In recent years, however, IPOs have declined significantly, and sales to strategic buyers have increased. While we saw a bump in IPOs during the last few years and also an unsuccessful exit vehicle called the SPAC, many of these newly minted firms have failed terribly in the public markets. Yet over recent history, a median and mean IPO return is significantly higher than a merger and acquisition (M&A) exit, and the median M&A exit is for a loss.
I’ll repeat: the median M&A exit is a loss for the investors, which means a loss for the founders. A bigger fish will most likely eat you, and you will probably not make any money.
5/ You are living in an asset class that typically underperforms
As a result of these distributions, it is not surprising that returns for venture capital funds, and to a lesser extent buyout funds, are skewed. Rather than investing in VC assets generally, the Yale Endowment Chief Investment Officer picked winning VC firms that earned higher returns.

As a Builder, you may be stuck with the lower 75% of VCs who won’t deliver returns greater than the public market. Their investors, those pension funds, endowments, and family offices, would have been better off investing in the public markets rather than in the fund that funded you. That’s why they wear puffer coats and Allbirds instead of Loro Piano sweaters and Bruno Cuccinelli loafers. They need to look successful but often aren’t in the long run.
As a builder who will require capital, but who may not get to work with that top 10% of investors, know that you have to be your own financial thinker or at least get a great mentor that can help you navigate value in the mind of the financial industry in which you work.
6/ You are living in a quantitative AI-driven simulation
While you fear AI takeover—the idea that some kind of artificial intelligence may supplant humankind as the dominant intelligent species on the planet—you can rest assured that this has already happened in your chosen industry, finance.
Using quantitative algorithmic models to simulate how the markets work is the reality you swim in.

With technology reducing trading costs to zero, quants and human traders have been zigzagging for dominance in the market. Nevertheless, this allowed retail investors on Reddit to trade all day, only for the algos to take over again when future cash flows and interest rates need to be calculated.
An algorithmic trade created by a quantitative modeler months ago that shorted Silicon Valley Bank tipped off certain VCs and started the run on the bank before you learned about the risk caused your weekend stress. So now at least you can see that you were in that algo trader’s simulation, Neo.
What to Do if You Realize You are in the Financial Industry
Suddenly waking up from a good dream, then from a bad dream, only to find out the bad dream was true.
You are delivering on a bet on a future you were expected to create and likely create as a future acquisition so that a pension fund manager can fill a major funding gap.
It will take some time for you to recover from the fact that you thought you were entering a world of makers, doers, and dreamers, but in fact were working for spreadsheet wranglers on Wall Street, and their AI-assisted algos.
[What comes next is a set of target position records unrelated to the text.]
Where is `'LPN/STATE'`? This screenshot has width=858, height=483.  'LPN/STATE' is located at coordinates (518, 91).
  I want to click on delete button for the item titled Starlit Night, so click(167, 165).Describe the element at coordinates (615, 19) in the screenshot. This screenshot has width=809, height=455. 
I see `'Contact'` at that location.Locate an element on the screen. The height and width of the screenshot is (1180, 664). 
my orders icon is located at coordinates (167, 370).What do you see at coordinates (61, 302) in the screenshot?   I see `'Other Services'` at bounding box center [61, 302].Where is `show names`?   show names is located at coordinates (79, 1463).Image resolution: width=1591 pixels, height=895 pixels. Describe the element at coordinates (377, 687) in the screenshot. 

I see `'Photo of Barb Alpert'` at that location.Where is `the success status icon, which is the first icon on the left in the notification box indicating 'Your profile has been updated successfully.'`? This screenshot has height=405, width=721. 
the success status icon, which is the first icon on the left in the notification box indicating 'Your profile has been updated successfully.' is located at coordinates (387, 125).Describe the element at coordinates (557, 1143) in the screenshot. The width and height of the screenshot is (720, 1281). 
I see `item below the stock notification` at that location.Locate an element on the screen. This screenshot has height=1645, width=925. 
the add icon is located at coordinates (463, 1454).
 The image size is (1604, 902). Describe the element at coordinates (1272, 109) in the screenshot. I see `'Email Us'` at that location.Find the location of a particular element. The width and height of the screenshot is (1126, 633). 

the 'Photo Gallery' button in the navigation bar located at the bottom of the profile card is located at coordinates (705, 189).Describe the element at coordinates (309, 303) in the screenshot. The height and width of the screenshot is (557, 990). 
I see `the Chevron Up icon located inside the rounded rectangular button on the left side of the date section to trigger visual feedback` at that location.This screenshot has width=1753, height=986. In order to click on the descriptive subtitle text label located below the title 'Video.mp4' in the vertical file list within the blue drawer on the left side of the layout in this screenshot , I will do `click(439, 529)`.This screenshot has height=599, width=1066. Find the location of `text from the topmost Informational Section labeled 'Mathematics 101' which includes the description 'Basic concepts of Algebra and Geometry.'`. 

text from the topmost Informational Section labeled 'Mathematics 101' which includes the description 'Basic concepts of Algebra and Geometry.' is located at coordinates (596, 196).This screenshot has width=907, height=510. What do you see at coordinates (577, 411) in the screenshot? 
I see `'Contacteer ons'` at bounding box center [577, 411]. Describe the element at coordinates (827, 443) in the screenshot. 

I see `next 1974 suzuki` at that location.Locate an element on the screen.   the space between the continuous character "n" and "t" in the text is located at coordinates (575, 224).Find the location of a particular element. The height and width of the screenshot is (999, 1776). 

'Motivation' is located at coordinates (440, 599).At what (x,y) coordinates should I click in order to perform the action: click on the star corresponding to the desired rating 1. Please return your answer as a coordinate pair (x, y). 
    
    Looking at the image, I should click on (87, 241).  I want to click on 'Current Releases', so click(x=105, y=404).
Look for bogeymen if you like. You can blame Chairman Powell for raising rates too quickly. We can blame Alan Greenspan for the bubbles by starting quantitative easing. We can blame the clubby world of SVB’s executives and their poor decisions. We can blame the utilitarian libertarian VCs who behaved exactly as they always do and started the run on the bank.
But ultimately, we must understand how finance works if we are to work in finance. Magnetic forces of money, future cash flow expectations, credits and deposits, exits, and IPOs are all things we need to see.
Building takes a lot of time as a builder. If, however, you could extend your building mind as an engineer, designer, or tinkerer to include reshaping the way the world makes money. As of yet, we haven’t designed a way out of this mess.